Democrats were angry because Republicans used parliamentary maneuvers to block votes on amendments.
The bill toughens penalties for crimes in which a firearm is used, or threatened for use. It also allows "a person who has a valid concealed handgun permit…..to have a concealed handgun in a locked compartment in a vehicle on the premises of a community college, or public or private college or university".
In an email statement, University of North Carolina President Tom Ross expressed several of his concerns about the language of the bill.
"We have an obligation to provide a safe environment for our students and employees, and every UNC campus has a trained police force charged with promoting the safety of all people who come onto our campuses. All UNC Chancellors and Chiefs of Police believe allowing guns on campus would increase the risk to public safety and hamper our ability to protect not only our students, staff ,and faculty, but also campus visitors, including parents, siblings of students, and summer camp participants. Vehicle break-ins are one of the leading crimes on college campuses, and even guns brought lawfully onto campus, as contemplated by this bill, could fall into the wrong hands and result in serious injury or death.
"In addition, a number of UNC campuses house early college high schools, middle schools, or summer camps for younger children. The presence of these young people further heightens our concerns about the safety risks that come with guns getting into the wrong hands. Moreover, when responding to an armed robbery or active shooter incident, our officers would often be hard pressed to distinguish between a criminal suspect and well-intentioned bystanders with weapons drawn, particularly in the heat of the moment. The potential for tragedy far outweighs any potential benefit or convenience to concealed-carry permit holders. We encourage the General Assembly to remove the provision that would allow guns to be brought onto UNC and other college and university campuses."
-University of North Carolina President Tom Ross
UNCW Chancellor Gary L. Miller also raised similar concerns about HB 937.
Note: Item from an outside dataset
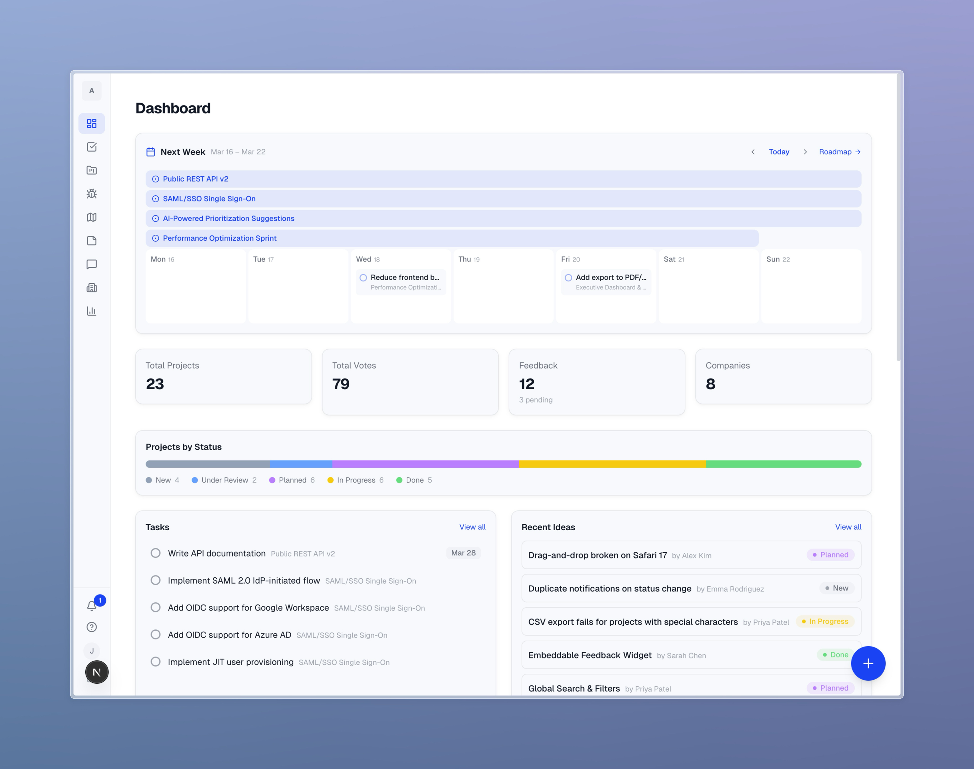Screen dimensions: 974x769
Task: Check off Add OIDC support for Azure AD
Action: click(155, 634)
Miller issued the following statement in response to the bill:
"Many members of the campus community, including our police officers, share the concerns expressed by President Ross that the passage of House Bill 937 would create additional and unnecessary risks to the safety of our students, faculty, staff and visitors. The potential increase in gun-related incidents on campus is simply not worth the minimal convenience this bill would offer concealed-carry permit holders. Allowing people to store weapons in their cars does not in any way benefit their personal safety while on campus; the idea of people having the time and capacity to retreat to their vehicles to arm themselves during a threat has very little chance of occurring. The realities, however, are much more harsh. We will face the possibility of guns being stolen from vehicles by people who are already demonstrating a disregard for the law by breaking into cars – and now could be armed with stolen handguns. We could also experience injuries due to the accidental discharge of weapons.
"The legislation, in its current form, recognizes the need to restrict guns from large gatherings like athletic and special events. What should be more clearly recognized is that university campuses host large gatherings beyond those athletic and special events on a routine and regular basis. Approximately 10,000 individuals enter and leave our campus daily. We would be compromising our police force's ability to protect not only students and employees, but campus visitors, including the countless children and young people who come to UNCW for various programs each year. When measuring risk versus reward, the case against this bill is undeniably strong. The fact that 21 states ban weapons on public university campuses and 23 states leave the decision to campus authorities suggests that our current laws are justified and appropriate. We need to take this opportunity to plant ourselves firmly on the right side of this issue. It's truly a matter of public safety, which we should be protecting at every turn."